Родители его были из московских городских мещан. Отец служил в банке, жили они обеспеченно. Мать, натура нервная и болезненная, шесть месяцев в году сидела дома, мучаясь мигренями, а шесть проводила в Крыму. Там, в ялтинском частном санатории, она и скончалась летом пятнадцатого года, когда уже была в разгаре мировая война. Отец носил траур до осени, а затем, по протекции устроив сына в петербургское Владимирское юнкерское училище, сошелся без венчания с богатой купчихой.
Жестокая по отношению к новичкам юнкерская среда сначала испугала Коку, но он скоро приспособился, найдя покровителей в лице двух старших юнкеров, из унтер-офицеров, которые уже понюхали службы в армии. Он добился их расположения элементарным подкупом, отдавая часть денег, присылаемых отцом. В благодарность за это они били его при случае только сами, не позволяя бить другим. А заслуживал он битья часто, потому что фискалил. И уже в этом проявилось его раннее призвание.
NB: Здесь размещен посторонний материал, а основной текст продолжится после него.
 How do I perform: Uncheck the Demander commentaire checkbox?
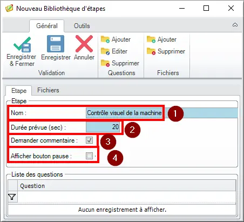pos(90,140)
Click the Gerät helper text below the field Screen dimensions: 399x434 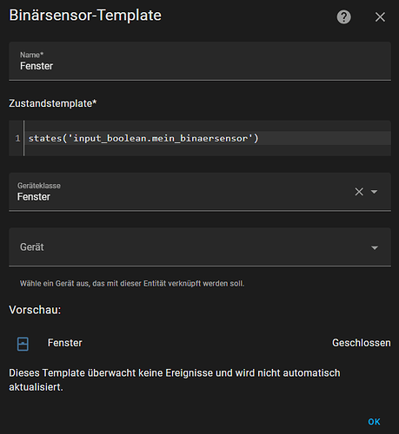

Утром 11 ноября 1917 года, когда рота Владимирского юнкерского училища, в которой числился Кока, выступила для захвата телефонной станции, он в момент какого-то замешательства нырнул в проходной двор, бросил там винтовку и был таков. Еще до рассвета он пробрался на квартиру к той знакомой отца, через которую ему пересылались деньги. Она приняла в нем материнское участие, помогла переодеться в гражданское платье, а через неделю Кока уехал в Москву – боялся, что его, как бывшего юнкера, в Петрограде обязательно схватят. Конец ноября застал Коку в отцовской московской квартире, где хозяйничала теперь их служанка. Напуганный революцией, целый месяц просидел Кока дома, не показывая носа на улицу. Отца в то время в Москве не было, купчиха увезла его в какой-то город на Волге, где имела собственные пароходы.